The Supreme Court ruled that a health plan’s low reimbursement rate for dialysis services doesn’t violate Medicare, dealing a blow to dialysis giant DaVita.
The court ruled 7-2 on Monday in favor of an employer benefits plan run by Marietta Memorial Hospital surrounding out-of-network dialysis care. DaVita had argued that the plan violated federal law by not having an in-network option for dialysis and instead steered patients towards Medicare, which has lower reimbursement rates.
The case centers on the Medicare secondary payer statute, which refers to when Medicare doesn’t have primary responsibility for payments and another entity pays for services. DaVita sued Marietta in 2018 charging that the employer-sponsored health plan considers Medicare eligibility for people with end-stage renal disease, a violation of the statute.
The provider charged that the plan’s dialysis coverage also didn’t differentiate between people with and without end-stage renal disease, according to the opinion.
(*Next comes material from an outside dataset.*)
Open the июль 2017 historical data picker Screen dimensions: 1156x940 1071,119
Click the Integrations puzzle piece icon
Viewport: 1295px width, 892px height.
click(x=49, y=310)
But in an opinion authored by Justice Brett Kavanaugh, the court ruled that the plan doesn’t differentiate its benefits for dialysis. Kavanaugh wrote that a plan would violate the law if it charged patients with end-stage renal disease higher deductibles or covered fewer services, but that is not the case here.
“The Marietta plan provides the same benefits, including the same outpatient dialysis benefits, to individuals with and without end-stage renal disease,” the opinion said. “Indeed, DaVita does not dispute that the plan’s terms apply uniformly to all plan participants.”
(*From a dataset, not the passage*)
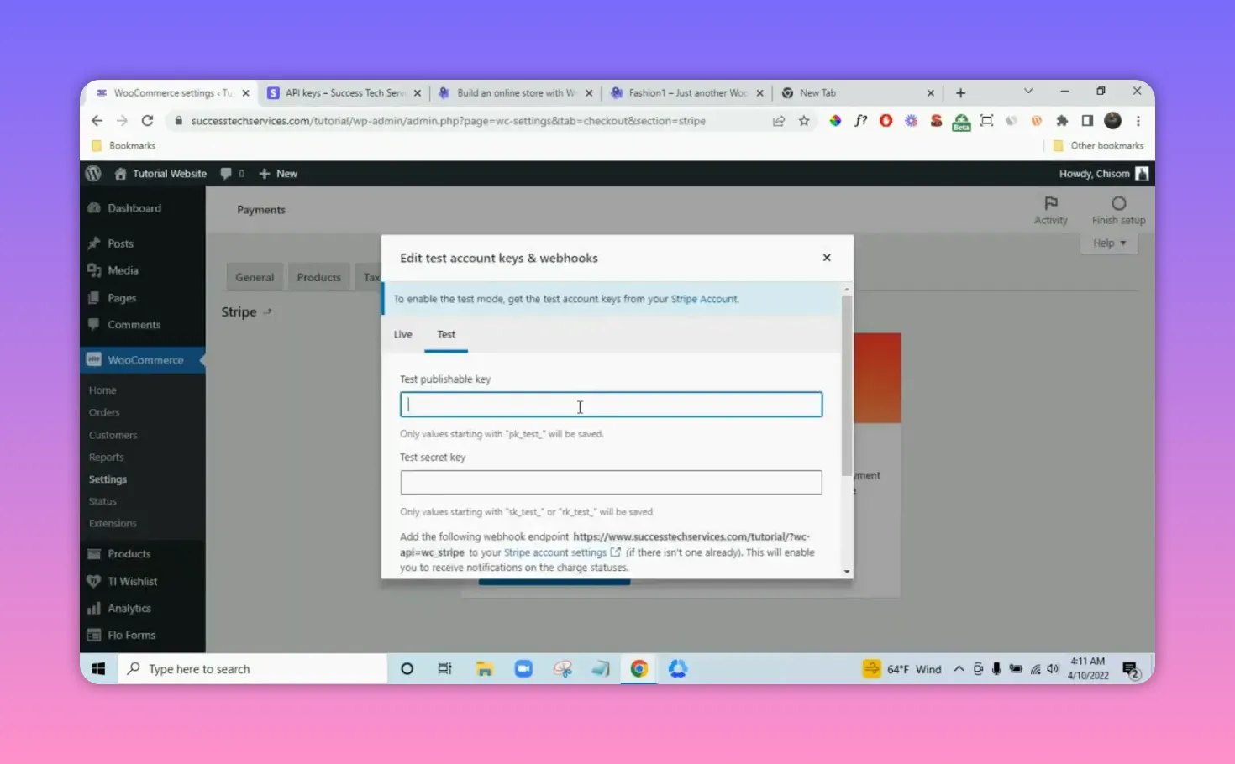Open Chrome's tab search dropdown

[1028, 92]
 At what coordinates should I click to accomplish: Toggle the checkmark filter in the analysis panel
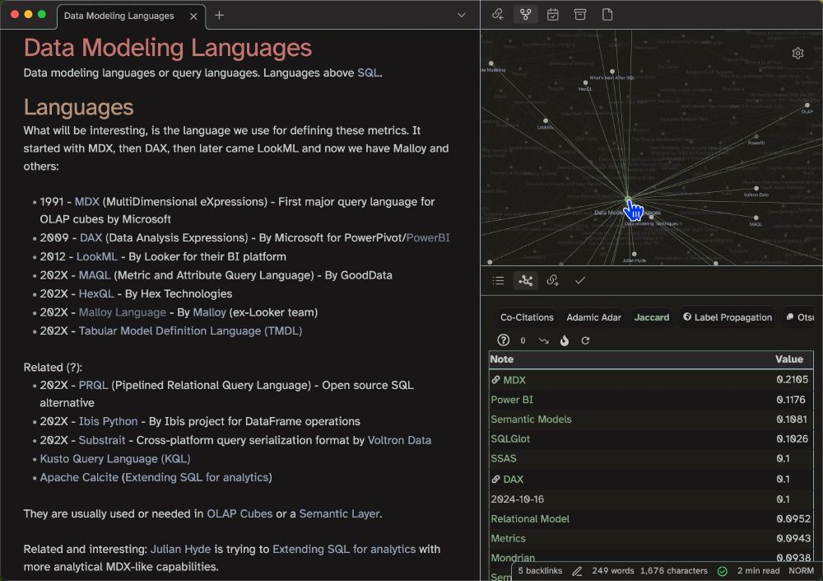580,280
But DaVita argued that by not providing an in-network option for dialysis the plan is violating the statute.
Kavanaugh responded that federal law doesn’t specifically dictate what types of benefits should be in out-of-network coverage compared to in-network, the law only coordinates payments between group health plans and Medicare.
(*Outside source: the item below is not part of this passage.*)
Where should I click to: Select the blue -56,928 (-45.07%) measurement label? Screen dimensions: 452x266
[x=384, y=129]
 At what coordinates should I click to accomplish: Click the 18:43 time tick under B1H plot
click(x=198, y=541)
“If Congress wanted to mandate that group health plans provide particular benefits, or to require that group health plans ensure parity between different kinds of benefits, Congress knew how to write such a law,” he wrote. “It did not do so in this statute.”
Kavanaugh also took aim at DaVita’s argument that Marietta considers whether a patient is eligible for Medicare when determining dialysis coverage, a violation of the law.
Since the plan provides the same outpatient dialysis benefits to every plan participant, even if they aren’t eligible for Medicare, then the plan “cannot be said to ‘take into account’ whether its participants are entitled to or eligible for Medicare,” the opinion said.
Justices Elena Kagan and Sonia Sotomayor issued a dissent to the majority opinion. The justices charged that a large majority of people with end-stage renal disease must rely on outpatient dialysis, even if the plan’s benefits apply to all people.
“A reimbursement limit for outpatient dialysis is in reality a reimbursement limit for people with end-stage renal disease,” the dissenting opinion said.
This in turn violates the law’s differentiation policy, the justices argued.
DaVita slammed the majority opinion, noting that the secondary payer statute was created to protect underserved patients.
"Today’s narrow interpretation of this statute limits its ability to achieve this purpose," DaVita CEO Javier Rodriguez said in a statement. "Dialysis patients deserve better, and we’ll continue to advocate for patient choice in care and coverage.”
DaVita has filed similar lawsuits against other health plans surrounding their coverage of dialysis. In 2019, it filed a lawsuit against a Virginia Mason Memorial Hospital health plan charging that it also violated the Medicare secondary payer statute. A federal court struck down that lawsuit in July 2019.